Providentia++: Infrastruktur aus Vorgängerprojekt Providentia um urbanen Bereich erweitert

Weiterentwicklung des autonomen Fahrens im Mischverkehr

Providentia++: Erprobung und Erforschung des Zusammenspiels von autonomen Fahrzeugen und der Infrastruktur im komplexen Stadtverkehr

Die Technische Universität München hat sich mit dem Projekt „Providentia++“ die Weiterentwicklung des autonomen Fahrens im Mischverkehr zum Ziel gesetzt. Damit lässt sich schließlich der Verkehrsfluss optimieren sowie die Anzahl an Unfällen reduzieren. Darüber hinaus bieten die Daten, welche durch die Technik des autonomen Fahrens erhoben werden, Chancen für die kommerzielle und wissenschaftliche Nutzung.

Komplexe Verkehrsszenarien (z. B. Kreuzungen, Kreisverkehre oder Ab –und Auffahrten auf Autobahnen) bei unterschiedlicher Verkehrsdichte stellen das autonome Fahren jedoch vor größten Herausforderungen. Der eingeschränkte Sichtbereich des Fahrzeugs reicht nicht zur Bewertung dieser Situationen aus. Daher gilt es im Rahmen von „Providentia++“, die umgebende Infrastruktur ebenfalls mit Sensorik auszustatten und in den Bewertungsprozess mit einzubeziehen. Dadurch wird langfristig eine Akzeptanz des hochautomatisierten Fahrens gewährleistet.

Die Infrastruktur, welche aus dem Vorgängerprojekt „Providentia“ entstanden ist, ermöglicht die Abbildung des Verkehrs der Autobahn A9. Im Rahmen von „Providentia++“ wird die Infrastruktur um urbane Bereiche in Garching-Hochbrück erweitert. Der Zweck der Erweiterung ist die Erprobung und Erforschung des Zusammenspiels von autonomen Fahrzeugen und der Infrastruktur im komplexen Stadtverkehr.
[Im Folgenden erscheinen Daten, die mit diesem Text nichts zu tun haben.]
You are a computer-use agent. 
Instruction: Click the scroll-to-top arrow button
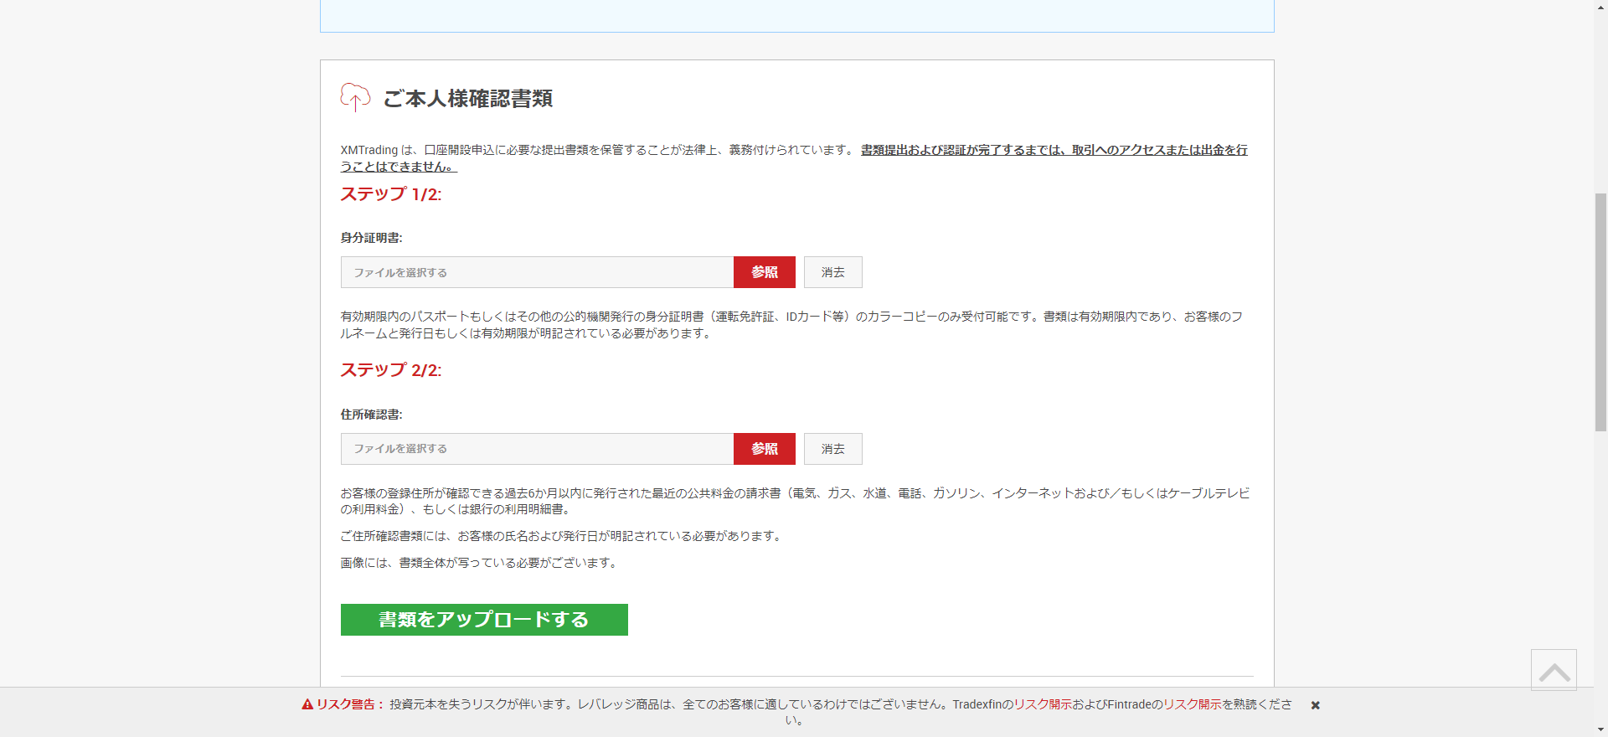tap(1554, 670)
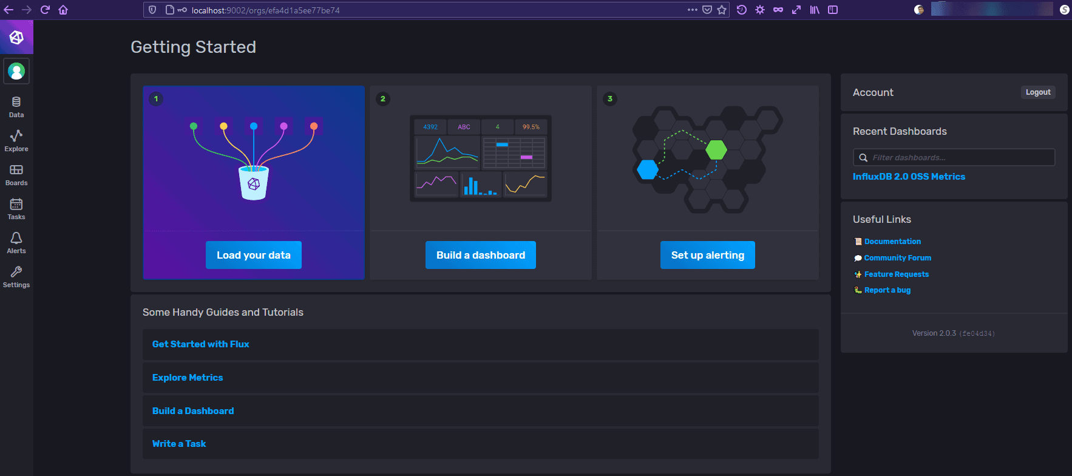Click Build a dashboard button

(481, 255)
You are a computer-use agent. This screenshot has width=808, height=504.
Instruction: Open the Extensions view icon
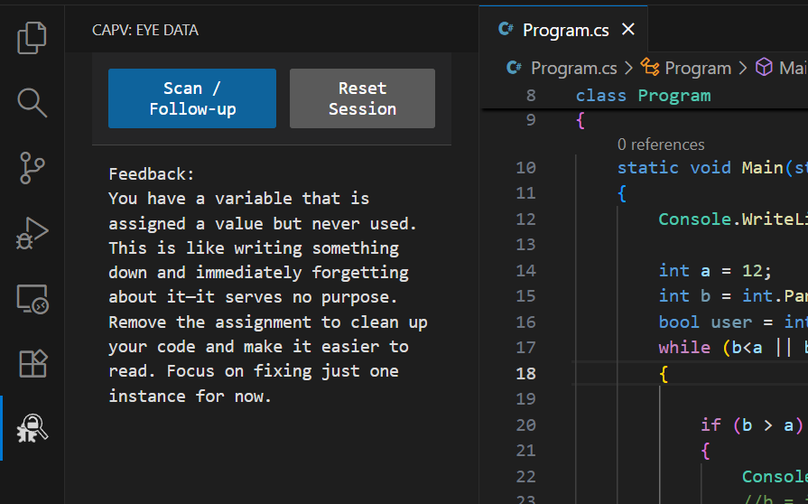tap(32, 363)
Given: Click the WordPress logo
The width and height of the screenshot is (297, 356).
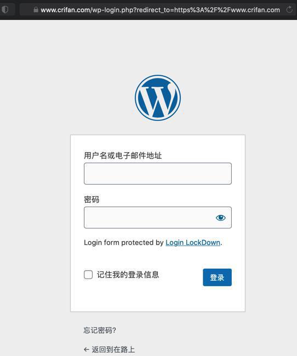Looking at the screenshot, I should (158, 98).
Zur Steigerung der Verlässlichkeit des Gesamtsystems werden die Datenströme aus autonomen Fahrzeugen sowie der Infrastruktur fusioniert. Die gewonnenen Informationen werden den Algorithmen zur Beurteilung des Verkehrsgeschehens zugeführt, welche ebenfalls im Rahmen dieses Projektes optimiert werden. Dadurch wird ein robuster und zuverlässiger Betrieb auch bei wechselnden Umweltbedingungen (z. B. Tageszeit, Wetter oder technische Störungen) ermöglicht.

Ein weiterer Kernpunkt in „Providentia++“ ist die Entwicklung einer Plattform zur Bereitstellung der Daten über das aktuelle Verkehrsgeschehen. Damit ist der einheitliche Zugriff von kommerziellen sowie wissenschaftlichen Mehrwertdiensten auf die Daten gewährleistet. Diese Mehrwertdienste sollen langfristig die Attraktivität des Systems steigern. Modularität und Skalierbarkeit sind hierbei das höchste Gebot.

Aufgrund der sehr hohen Komplexität der Aufgabenstellung wird das Projekt unter der Leitung der TU München von einem Konsortium aus Forschungsinstituten und führenden Industriepartnern durchgeführt. Diese stammen aus den Bereichen der Robotik, künstlichen Intelligenz, Software-Technik, Automotive, Kommunikationstechnik und Halbleitertechnologie.